Who doesn’t get bogged down with projects and anxiety now and then? What do you do when that happens? You take it easy.
There’s a lot of research pointing to the fact that working beyond 50-60 hours a week is unproductive and toxic in the long run. Add poor or insufficient sleep to the crazy work hours, and you get sickness- and mistake-prone employees. Not the productivity showcase you’ve set out to create.
The good news is that, in most cases, you can cut unproductive time. In fact, that’s the only way to keep good people and enable them to produce more at the same time. Here are some common time sucks and productivity drains. If you checked off at least one, you’re human. And help is on the way
Reinventing the Wheel
Automate repetitive and labor-intensive steps. If you catch people thinking through the same problem over and over, put the solution in front of them. One example is our sales process. We used to email with prospects back and forth endlessly. Our sales rep could rack up a 60-hour week doing just that—and have nothing to show for it. We had to make better use of his time. Here’s how we did it.
Every email chain, no matter how long and complicated, aimed to achieve one of three simple goals:
- Get routine information from prospects, so we could ballpark the investment required on their part.
- Get them to accept or reject it.
- Set up a demo with a responsible decision maker who is present and ready to move forward.
Once we saw how much time we were wasting, we crafted canned emails that told our prospects what they needed to do to move to the next step. Now we have more prospects, a happy sales rep, and we’re making money too.
Hoarding Work
If someone else can do your work better, faster, or cheaper than you, you should delegate. This is as true of a top executive as it is of a front-line employee.
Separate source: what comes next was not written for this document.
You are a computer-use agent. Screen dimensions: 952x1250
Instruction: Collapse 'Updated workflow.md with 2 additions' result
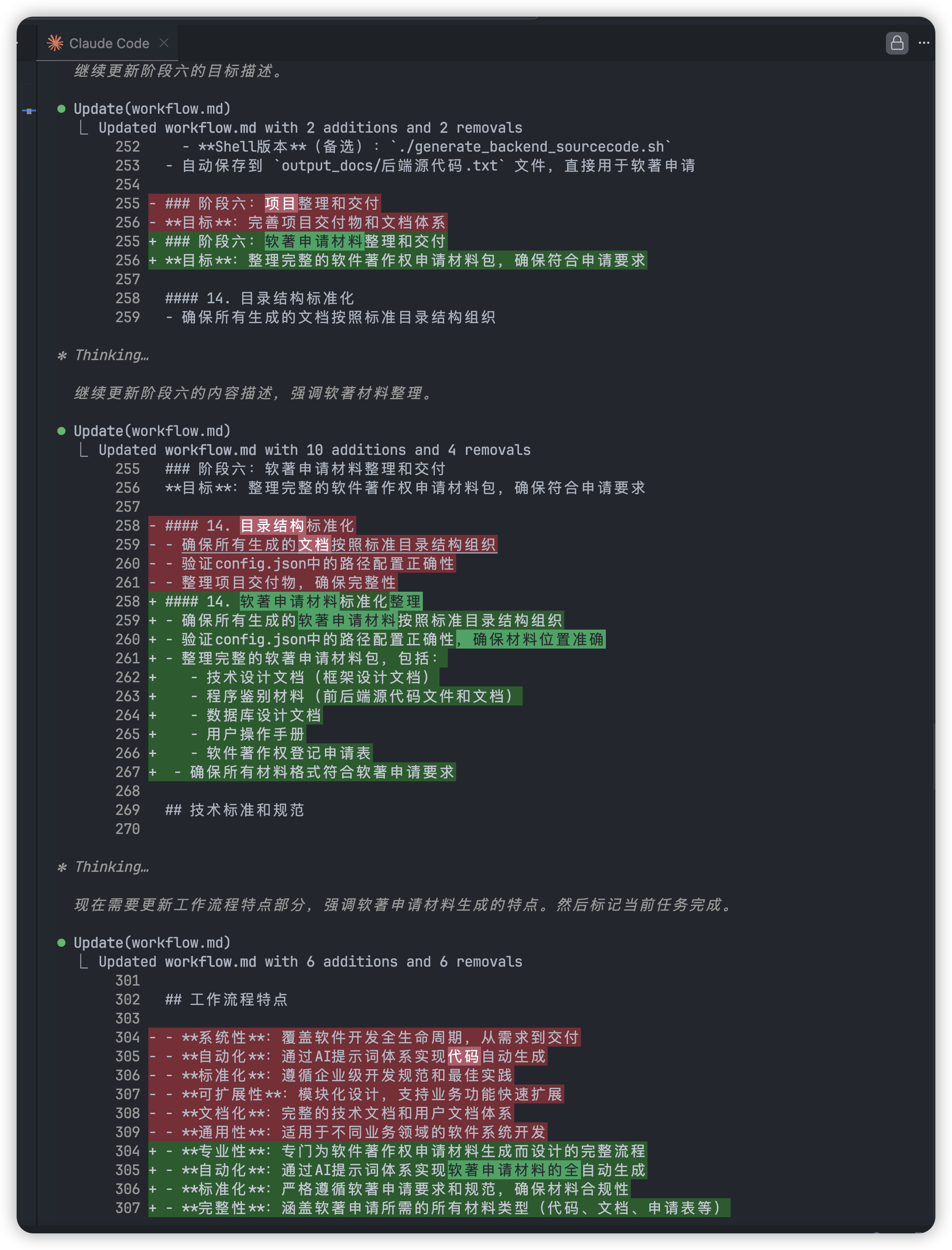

Don’t burn out any employee, and don’t let them do it to themselves if there are options to delegate.
If you are a manager, don’t assign moronic tasks to high-level employees. With all the freelancing sites, temp agencies, and outsourcing outfits in today’s world, there’s no need to drain your best people. Check in with your team often, to make sure they’re working on things that matter and that they are the best people to do the work.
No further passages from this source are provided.